** ACTION ITEM **
Could you please write out the data shown below, exactly and in full?
(THE RECORDS)
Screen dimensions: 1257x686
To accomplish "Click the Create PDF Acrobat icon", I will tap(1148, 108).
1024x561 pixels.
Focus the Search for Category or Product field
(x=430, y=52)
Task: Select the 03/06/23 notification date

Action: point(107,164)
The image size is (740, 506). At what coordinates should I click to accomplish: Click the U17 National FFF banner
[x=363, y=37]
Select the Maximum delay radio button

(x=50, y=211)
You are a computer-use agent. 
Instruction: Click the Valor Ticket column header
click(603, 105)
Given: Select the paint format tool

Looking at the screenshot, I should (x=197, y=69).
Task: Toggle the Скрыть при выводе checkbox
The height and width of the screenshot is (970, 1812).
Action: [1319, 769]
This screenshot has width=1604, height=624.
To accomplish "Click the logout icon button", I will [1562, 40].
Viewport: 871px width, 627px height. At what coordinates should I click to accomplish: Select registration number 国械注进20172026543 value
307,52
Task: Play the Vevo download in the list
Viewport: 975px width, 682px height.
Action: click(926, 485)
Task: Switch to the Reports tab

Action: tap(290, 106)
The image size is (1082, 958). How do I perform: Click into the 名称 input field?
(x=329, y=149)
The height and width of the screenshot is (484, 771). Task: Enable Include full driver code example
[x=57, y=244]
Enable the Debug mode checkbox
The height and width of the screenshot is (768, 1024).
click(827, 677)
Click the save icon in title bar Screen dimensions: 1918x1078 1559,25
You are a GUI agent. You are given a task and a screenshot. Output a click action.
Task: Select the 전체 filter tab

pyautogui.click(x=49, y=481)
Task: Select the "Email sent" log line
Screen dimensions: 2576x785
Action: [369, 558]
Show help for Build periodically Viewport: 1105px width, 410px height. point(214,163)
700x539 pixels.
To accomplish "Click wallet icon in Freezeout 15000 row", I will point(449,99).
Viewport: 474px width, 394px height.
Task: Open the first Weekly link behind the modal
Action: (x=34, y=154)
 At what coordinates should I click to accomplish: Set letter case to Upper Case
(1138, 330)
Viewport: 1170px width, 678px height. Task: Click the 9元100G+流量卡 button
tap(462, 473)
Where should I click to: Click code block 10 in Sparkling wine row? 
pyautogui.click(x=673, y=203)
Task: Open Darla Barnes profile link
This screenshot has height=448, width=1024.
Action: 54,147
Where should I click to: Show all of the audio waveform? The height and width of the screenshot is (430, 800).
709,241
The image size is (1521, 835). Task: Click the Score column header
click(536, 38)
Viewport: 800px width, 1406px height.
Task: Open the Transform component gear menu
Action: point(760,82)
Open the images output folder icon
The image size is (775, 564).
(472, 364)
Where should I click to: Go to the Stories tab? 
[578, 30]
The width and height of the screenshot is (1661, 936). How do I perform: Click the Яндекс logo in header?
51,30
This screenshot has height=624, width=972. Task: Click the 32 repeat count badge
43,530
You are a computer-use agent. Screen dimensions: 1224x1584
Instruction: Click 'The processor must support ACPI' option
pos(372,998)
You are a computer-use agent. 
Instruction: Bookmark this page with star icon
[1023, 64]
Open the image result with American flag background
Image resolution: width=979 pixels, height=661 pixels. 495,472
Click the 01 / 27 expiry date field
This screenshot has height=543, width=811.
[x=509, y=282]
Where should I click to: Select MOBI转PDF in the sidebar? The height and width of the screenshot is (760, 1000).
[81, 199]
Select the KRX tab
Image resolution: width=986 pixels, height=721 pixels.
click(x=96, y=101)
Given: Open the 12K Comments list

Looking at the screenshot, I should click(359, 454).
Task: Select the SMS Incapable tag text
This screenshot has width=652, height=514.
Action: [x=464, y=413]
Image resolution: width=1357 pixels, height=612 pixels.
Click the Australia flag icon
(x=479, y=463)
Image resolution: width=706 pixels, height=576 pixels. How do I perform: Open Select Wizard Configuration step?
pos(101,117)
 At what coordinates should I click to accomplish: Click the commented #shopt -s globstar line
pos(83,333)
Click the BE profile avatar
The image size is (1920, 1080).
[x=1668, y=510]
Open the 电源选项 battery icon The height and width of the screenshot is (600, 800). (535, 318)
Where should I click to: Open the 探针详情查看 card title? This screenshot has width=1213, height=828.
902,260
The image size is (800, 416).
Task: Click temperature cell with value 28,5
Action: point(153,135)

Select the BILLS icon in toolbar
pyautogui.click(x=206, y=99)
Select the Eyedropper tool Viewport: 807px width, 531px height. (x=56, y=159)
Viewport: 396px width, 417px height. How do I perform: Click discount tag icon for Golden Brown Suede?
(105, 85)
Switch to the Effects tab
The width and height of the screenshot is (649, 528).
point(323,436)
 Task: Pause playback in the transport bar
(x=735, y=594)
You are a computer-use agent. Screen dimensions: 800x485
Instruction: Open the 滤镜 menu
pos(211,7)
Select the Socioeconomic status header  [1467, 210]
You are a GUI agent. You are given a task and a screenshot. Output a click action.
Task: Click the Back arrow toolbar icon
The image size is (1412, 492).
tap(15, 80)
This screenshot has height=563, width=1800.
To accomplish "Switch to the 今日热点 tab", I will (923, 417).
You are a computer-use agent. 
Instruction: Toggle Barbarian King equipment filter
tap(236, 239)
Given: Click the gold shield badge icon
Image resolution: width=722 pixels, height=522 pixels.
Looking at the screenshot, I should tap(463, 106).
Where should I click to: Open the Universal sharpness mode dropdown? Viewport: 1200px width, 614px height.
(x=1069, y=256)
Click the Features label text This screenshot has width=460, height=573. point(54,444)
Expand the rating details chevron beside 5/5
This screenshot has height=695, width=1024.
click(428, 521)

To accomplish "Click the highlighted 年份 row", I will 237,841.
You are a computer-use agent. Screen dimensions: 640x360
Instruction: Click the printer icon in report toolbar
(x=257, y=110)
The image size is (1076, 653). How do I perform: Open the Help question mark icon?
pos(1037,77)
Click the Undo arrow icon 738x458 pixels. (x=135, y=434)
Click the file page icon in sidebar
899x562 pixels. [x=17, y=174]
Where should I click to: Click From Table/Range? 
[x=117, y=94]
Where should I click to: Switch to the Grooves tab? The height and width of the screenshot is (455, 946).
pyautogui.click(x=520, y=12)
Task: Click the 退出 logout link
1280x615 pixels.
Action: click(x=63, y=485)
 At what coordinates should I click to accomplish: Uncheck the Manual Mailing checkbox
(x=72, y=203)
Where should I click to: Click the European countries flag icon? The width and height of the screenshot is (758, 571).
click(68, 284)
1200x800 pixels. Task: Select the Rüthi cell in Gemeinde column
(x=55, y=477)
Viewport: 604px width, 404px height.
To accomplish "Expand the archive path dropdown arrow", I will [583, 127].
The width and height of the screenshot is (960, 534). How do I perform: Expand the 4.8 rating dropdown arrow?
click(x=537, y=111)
(End THE RECORDS)
** REPLY TO THE TASK **
Screen dimensions: 1257x686
To accomplish "Click the Create PDF Acrobat icon", I will tap(1148, 108).
1024x561 pixels.
Focus the Search for Category or Product field
(x=430, y=52)
Task: Select the 03/06/23 notification date

Action: point(107,164)
The image size is (740, 506). At what coordinates should I click to accomplish: Click the U17 National FFF banner
[x=363, y=37]
Select the Maximum delay radio button

(x=50, y=211)
You are a computer-use agent. 
Instruction: Click the Valor Ticket column header
click(603, 105)
Given: Select the paint format tool

Looking at the screenshot, I should (x=197, y=69).
Task: Toggle the Скрыть при выводе checkbox
The height and width of the screenshot is (970, 1812).
Action: [1319, 769]
This screenshot has width=1604, height=624.
To accomplish "Click the logout icon button", I will [1562, 40].
Viewport: 871px width, 627px height. At what coordinates should I click to accomplish: Select registration number 国械注进20172026543 value
307,52
Task: Play the Vevo download in the list
Viewport: 975px width, 682px height.
Action: click(926, 485)
Task: Switch to the Reports tab

Action: tap(290, 106)
The image size is (1082, 958). How do I perform: Click into the 名称 input field?
(x=329, y=149)
The height and width of the screenshot is (484, 771). Task: Enable Include full driver code example
[x=57, y=244]
Enable the Debug mode checkbox
The height and width of the screenshot is (768, 1024).
click(827, 677)
Click the save icon in title bar Screen dimensions: 1918x1078 1559,25
You are a GUI agent. You are given a task and a screenshot. Output a click action.
Task: Select the 전체 filter tab

pyautogui.click(x=49, y=481)
Task: Select the "Email sent" log line
Screen dimensions: 2576x785
Action: [369, 558]
Show help for Build periodically Viewport: 1105px width, 410px height. point(214,163)
700x539 pixels.
To accomplish "Click wallet icon in Freezeout 15000 row", I will point(449,99).
Viewport: 474px width, 394px height.
Task: Open the first Weekly link behind the modal
Action: (x=34, y=154)
 At what coordinates should I click to accomplish: Set letter case to Upper Case
(1138, 330)
Viewport: 1170px width, 678px height. Task: Click the 9元100G+流量卡 button
tap(462, 473)
Where should I click to: Click code block 10 in Sparkling wine row? 
pyautogui.click(x=673, y=203)
Task: Open Darla Barnes profile link
This screenshot has height=448, width=1024.
Action: 54,147
Where should I click to: Show all of the audio waveform? The height and width of the screenshot is (430, 800).
709,241
The image size is (1521, 835). Task: Click the Score column header
click(536, 38)
Viewport: 800px width, 1406px height.
Task: Open the Transform component gear menu
Action: point(760,82)
Open the images output folder icon
The image size is (775, 564).
(472, 364)
Where should I click to: Go to the Stories tab? 
[578, 30]
The width and height of the screenshot is (1661, 936). How do I perform: Click the Яндекс logo in header?
51,30
This screenshot has height=624, width=972. Task: Click the 32 repeat count badge
43,530
You are a computer-use agent. Screen dimensions: 1224x1584
Instruction: Click 'The processor must support ACPI' option
pos(372,998)
You are a computer-use agent. 
Instruction: Bookmark this page with star icon
[1023, 64]
Open the image result with American flag background
Image resolution: width=979 pixels, height=661 pixels. 495,472
Click the 01 / 27 expiry date field
This screenshot has height=543, width=811.
[x=509, y=282]
Where should I click to: Select MOBI转PDF in the sidebar? The height and width of the screenshot is (760, 1000).
[81, 199]
Select the KRX tab
Image resolution: width=986 pixels, height=721 pixels.
click(x=96, y=101)
Given: Open the 12K Comments list

Looking at the screenshot, I should click(359, 454).
Task: Select the SMS Incapable tag text
This screenshot has width=652, height=514.
Action: [x=464, y=413]
Image resolution: width=1357 pixels, height=612 pixels.
Click the Australia flag icon
(x=479, y=463)
Image resolution: width=706 pixels, height=576 pixels. How do I perform: Open Select Wizard Configuration step?
pos(101,117)
 At what coordinates should I click to accomplish: Click the commented #shopt -s globstar line
pos(83,333)
Click the BE profile avatar
The image size is (1920, 1080).
[x=1668, y=510]
Open the 电源选项 battery icon The height and width of the screenshot is (600, 800). (535, 318)
Where should I click to: Open the 探针详情查看 card title? This screenshot has width=1213, height=828.
902,260
The image size is (800, 416).
Task: Click temperature cell with value 28,5
Action: point(153,135)

Select the BILLS icon in toolbar
pyautogui.click(x=206, y=99)
Select the Eyedropper tool Viewport: 807px width, 531px height. (x=56, y=159)
Viewport: 396px width, 417px height. How do I perform: Click discount tag icon for Golden Brown Suede?
(105, 85)
Switch to the Effects tab
The width and height of the screenshot is (649, 528).
point(323,436)
 Task: Pause playback in the transport bar
(x=735, y=594)
You are a computer-use agent. Screen dimensions: 800x485
Instruction: Open the 滤镜 menu
pos(211,7)
Select the Socioeconomic status header  [1467, 210]
You are a GUI agent. You are given a task and a screenshot. Output a click action.
Task: Click the Back arrow toolbar icon
The image size is (1412, 492).
tap(15, 80)
This screenshot has height=563, width=1800.
To accomplish "Switch to the 今日热点 tab", I will (923, 417).
You are a computer-use agent. 
Instruction: Toggle Barbarian King equipment filter
tap(236, 239)
Given: Click the gold shield badge icon
Image resolution: width=722 pixels, height=522 pixels.
Looking at the screenshot, I should tap(463, 106).
Where should I click to: Open the Universal sharpness mode dropdown? Viewport: 1200px width, 614px height.
(x=1069, y=256)
Click the Features label text This screenshot has width=460, height=573. point(54,444)
Expand the rating details chevron beside 5/5
This screenshot has height=695, width=1024.
click(428, 521)

To accomplish "Click the highlighted 年份 row", I will 237,841.
You are a computer-use agent. Screen dimensions: 640x360
Instruction: Click the printer icon in report toolbar
(x=257, y=110)
The image size is (1076, 653). How do I perform: Open the Help question mark icon?
pos(1037,77)
Click the Undo arrow icon 738x458 pixels. (x=135, y=434)
Click the file page icon in sidebar
899x562 pixels. [x=17, y=174]
Where should I click to: Click From Table/Range? 
[x=117, y=94]
Where should I click to: Switch to the Grooves tab? The height and width of the screenshot is (455, 946).
pyautogui.click(x=520, y=12)
Task: Click the 退出 logout link
1280x615 pixels.
Action: click(x=63, y=485)
 At what coordinates should I click to accomplish: Uncheck the Manual Mailing checkbox
(x=72, y=203)
Where should I click to: Click the European countries flag icon? The width and height of the screenshot is (758, 571).
click(68, 284)
1200x800 pixels. Task: Select the Rüthi cell in Gemeinde column
(x=55, y=477)
Viewport: 604px width, 404px height.
To accomplish "Expand the archive path dropdown arrow", I will [583, 127].
The width and height of the screenshot is (960, 534). How do I perform: Expand the 4.8 rating dropdown arrow?
click(x=537, y=111)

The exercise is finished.